FIG. 1, part 1 illustrates the first and second BACs used for insertion into mouse endogenous light chain loci. The human DNA in each BAC is shown. Part 2 of FIG. 1 shows the insertion point of human lambda Ig locus DNA into the mouse endogenous kappa chain locus. Part 3 of FIG. 1 shows the insertion point of human lambda Ig locus DNA into the mouse endogenous lambda chain locus.

FIG. 2 shows the results of FACS analysis to determine mouse and human Cλ expression (and thus correspondingly mouse and human variable region expression) in B220+ splenic B cells from P1 homozygous mice (P1/P1) compared to wild-type mice (WT).

FIG. 3A shows the results of FACS analysis to determine mouse Cκ and Cλ expression in B220+ splenic B cells from P2 homozygous mice (P2/P2) compared to wild-type mice (WT). No detectable mouse Cκ expression was seen.

FIG. 3B shows the results of FACS analysis to determine human Cλ expression (and thus correspondingly human variable region expression) in B220+ splenic B cells from P2 homozygous mice (P2/P2) compared to wild-type mice (WT).

FIG. 4 shows human Vλ usage in P2 homozygous mice (P2/P2) and typical Vλ usage in humans (inset).

FIG. 5 shows human Jλ usage in P2 homozygous mice (P2/P2) and typical Jλ usage in humans (inset).

FIG. 6 shows Vλ usage is very high in P2 homozygous mice (P2/P2).

FIG. 7 shows the distribution of mouse Vκ and human Vλ gene segment usage from the chimaeric kappa locus in P2 homozygous mice (P2/P2).

FIG. 8 illustrates RSS arrangement in the lambda and kappa loci.

FIG. 9A shows the results of FACS analysis to determine mouse and human Cλ expression (and thus correspondingly mouse and human variable region expression) in B220+ splenic B cells from L2 homozygous mice in which endogenous kappa chain expression has been inactivated (L2/2; KA/KA) compared to mice having no human lambda DNA inserted and in which endogenous kappa chain expression has been inactivated (KA/KA). Very high human Vλ usage was seen in the L2/L2; KA/KA) mice, almost to the exclusion of mouse Vλ use.
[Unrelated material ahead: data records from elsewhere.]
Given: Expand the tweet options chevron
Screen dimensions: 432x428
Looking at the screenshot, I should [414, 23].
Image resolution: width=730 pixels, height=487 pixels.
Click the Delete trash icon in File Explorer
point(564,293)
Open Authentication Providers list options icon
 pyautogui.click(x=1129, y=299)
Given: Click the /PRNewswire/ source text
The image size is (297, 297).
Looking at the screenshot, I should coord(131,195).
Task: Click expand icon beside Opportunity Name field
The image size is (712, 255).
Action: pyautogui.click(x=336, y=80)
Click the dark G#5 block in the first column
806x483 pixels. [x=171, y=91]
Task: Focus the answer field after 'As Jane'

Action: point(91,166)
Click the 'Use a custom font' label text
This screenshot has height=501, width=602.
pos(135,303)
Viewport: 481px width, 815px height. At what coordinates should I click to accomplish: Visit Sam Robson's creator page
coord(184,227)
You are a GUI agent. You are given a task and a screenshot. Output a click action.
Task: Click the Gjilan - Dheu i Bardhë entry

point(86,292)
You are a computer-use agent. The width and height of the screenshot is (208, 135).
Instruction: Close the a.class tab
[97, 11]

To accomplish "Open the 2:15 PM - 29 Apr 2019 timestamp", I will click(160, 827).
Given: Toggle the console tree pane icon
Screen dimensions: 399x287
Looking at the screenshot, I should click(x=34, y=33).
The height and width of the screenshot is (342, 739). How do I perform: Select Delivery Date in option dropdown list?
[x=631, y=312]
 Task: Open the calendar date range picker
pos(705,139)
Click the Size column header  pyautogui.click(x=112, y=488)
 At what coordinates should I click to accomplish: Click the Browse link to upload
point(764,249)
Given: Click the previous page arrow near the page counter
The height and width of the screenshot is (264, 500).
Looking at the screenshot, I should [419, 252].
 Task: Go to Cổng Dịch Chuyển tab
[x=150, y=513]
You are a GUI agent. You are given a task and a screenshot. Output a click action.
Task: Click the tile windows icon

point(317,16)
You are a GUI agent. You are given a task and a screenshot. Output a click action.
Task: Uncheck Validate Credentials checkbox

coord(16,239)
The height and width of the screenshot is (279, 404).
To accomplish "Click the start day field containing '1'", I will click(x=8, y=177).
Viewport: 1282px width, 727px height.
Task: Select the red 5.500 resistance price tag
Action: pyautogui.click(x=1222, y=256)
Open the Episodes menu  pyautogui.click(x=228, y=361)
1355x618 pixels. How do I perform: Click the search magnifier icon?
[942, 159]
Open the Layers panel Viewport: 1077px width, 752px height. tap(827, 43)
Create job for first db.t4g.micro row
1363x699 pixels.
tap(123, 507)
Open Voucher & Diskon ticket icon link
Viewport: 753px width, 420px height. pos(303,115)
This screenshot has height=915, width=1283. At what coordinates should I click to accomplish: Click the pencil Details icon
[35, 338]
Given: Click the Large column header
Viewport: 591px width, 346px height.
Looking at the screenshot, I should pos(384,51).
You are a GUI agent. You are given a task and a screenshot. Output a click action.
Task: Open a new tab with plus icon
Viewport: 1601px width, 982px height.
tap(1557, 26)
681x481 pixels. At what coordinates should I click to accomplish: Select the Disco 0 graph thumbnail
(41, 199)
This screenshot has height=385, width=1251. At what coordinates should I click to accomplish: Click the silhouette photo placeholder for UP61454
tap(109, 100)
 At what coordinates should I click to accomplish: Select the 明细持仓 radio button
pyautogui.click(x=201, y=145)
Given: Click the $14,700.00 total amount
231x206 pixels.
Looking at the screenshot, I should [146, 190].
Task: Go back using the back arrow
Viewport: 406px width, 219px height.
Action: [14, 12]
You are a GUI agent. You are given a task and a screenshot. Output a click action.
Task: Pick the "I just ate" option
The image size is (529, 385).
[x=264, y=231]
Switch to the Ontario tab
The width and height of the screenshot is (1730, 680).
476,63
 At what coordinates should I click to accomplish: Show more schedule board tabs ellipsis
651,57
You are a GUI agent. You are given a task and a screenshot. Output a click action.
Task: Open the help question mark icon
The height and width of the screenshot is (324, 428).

FIG. 9B: Splenic B-Cell Compartment Analysis. This figure shows the results of FACS analysis on splenic B-cells from transgenic L2/L2; KA/KA mice (L2 homozygotes; homozygous for human lambda gene segment insertion into endogenous lambda loci; endogenous kappa chain expression having been inactivated) compared with splenic B-cells from mice expressing only mouse antibodies (KA/KA mice). The results show that the splenic B-cell compartments in the mice of the invention are normal (ie, equivalent to the compartments of mice expressing only mouse antibody chains).

FIG. 10: B-cell development and markers in the bone marrow and splenic compartments.

FIG. 11A: Splenic B-Cell Compartment Analysis. This figure shows the results of FACS analysis on splenic B-cells from transgenic S1F/HA, KA/+ mice of the invention expressing heavy chain variable regions which are all human (where endogenous heavy chain expression has been inactivated by inversion), compared with splenic B-cells from mice expressing only mouse antibodies. The results show that the splenic B-cell compartments in the mice of the invention are normal (ie, equivalent to the compartments of mice expressing only mouse antibody chains).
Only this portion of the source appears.